> [TEXT EXCERPT]

[Start of section]

Races to watch in tomorrow's elections

Tomorrow is election day in many states.  The two biggest races are for governor in Virginia and New Jersey.

In 2009, those two states elected Republican governors, presaging the GOP wave election of 2010 where Republicans took control of the House.  Tomorrow, Democrats are hoping to win both high-profile races to give them some momentum going into the 2018 midterms.

As with 2009, the party out of power in the White House has sought to make an issue of the newly elected president and his popularity.  In Virginia, Republican Ed Gillespie has a shot at a Republican takeover, as he is narrowly trailing Democrat Ralph Northam.

In New Jersey, on the other hand, the issue is not in doubt, as The Hill reports:

Gov. Chris Christie (R) is term-limited, which is probably for the best. The two-term Republican's approval rating is plumbing new depths in the low-teens, according to recent surveys.

[End of section]

> [EXERCISE REQUIREMENTS]
- a) Repeat the part of the election preview that starts with "Gov. Chris Christie" and goes on through "to recent surveys.".
- b) List every politician the election preview mentions by name.
- c) Answer these questions using the election preview.
(i) In what year did Virginia and New Jersey elect Republican governors?
(ii) Which candidate in Virginia is narrowly trailing?
(iii) According to recent surveys, where does Chris Christie's approval rating stand?

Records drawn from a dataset
[Start of section]

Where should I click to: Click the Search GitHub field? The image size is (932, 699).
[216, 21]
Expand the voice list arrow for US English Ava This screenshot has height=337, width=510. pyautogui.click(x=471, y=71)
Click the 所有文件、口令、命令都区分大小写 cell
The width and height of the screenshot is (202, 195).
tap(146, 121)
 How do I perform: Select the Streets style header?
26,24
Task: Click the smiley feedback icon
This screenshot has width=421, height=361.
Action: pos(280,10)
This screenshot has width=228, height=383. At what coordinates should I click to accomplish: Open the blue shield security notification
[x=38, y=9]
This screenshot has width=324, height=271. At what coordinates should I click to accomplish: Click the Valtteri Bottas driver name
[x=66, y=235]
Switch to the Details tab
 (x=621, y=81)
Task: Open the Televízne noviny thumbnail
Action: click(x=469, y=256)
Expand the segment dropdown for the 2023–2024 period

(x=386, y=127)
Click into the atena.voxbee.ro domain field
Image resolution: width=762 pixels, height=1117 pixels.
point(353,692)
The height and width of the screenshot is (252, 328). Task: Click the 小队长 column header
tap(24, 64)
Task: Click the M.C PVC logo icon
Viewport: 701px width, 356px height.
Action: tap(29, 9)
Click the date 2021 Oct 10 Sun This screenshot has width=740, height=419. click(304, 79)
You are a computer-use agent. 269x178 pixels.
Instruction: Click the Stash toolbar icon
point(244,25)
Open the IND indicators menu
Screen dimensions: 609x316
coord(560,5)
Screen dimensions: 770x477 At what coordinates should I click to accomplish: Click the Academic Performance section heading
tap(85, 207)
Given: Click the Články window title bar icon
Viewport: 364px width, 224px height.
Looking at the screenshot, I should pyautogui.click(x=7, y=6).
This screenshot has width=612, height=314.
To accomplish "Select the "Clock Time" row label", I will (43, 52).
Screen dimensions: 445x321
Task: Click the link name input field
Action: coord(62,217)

[End of section]

> [ANSWERS TO THE TASKS]
- a)
Gov. Chris Christie (R) is term-limited, which is probably for the best. The two-term Republican's approval rating is plumbing new depths in the low-teens, according to recent surveys.

- b)
Ed Gillespie
Ralph Northam
Chris Christie

- c)
(i) 2009
(ii) Ed Gillespie, the Republican
(iii) In the low teens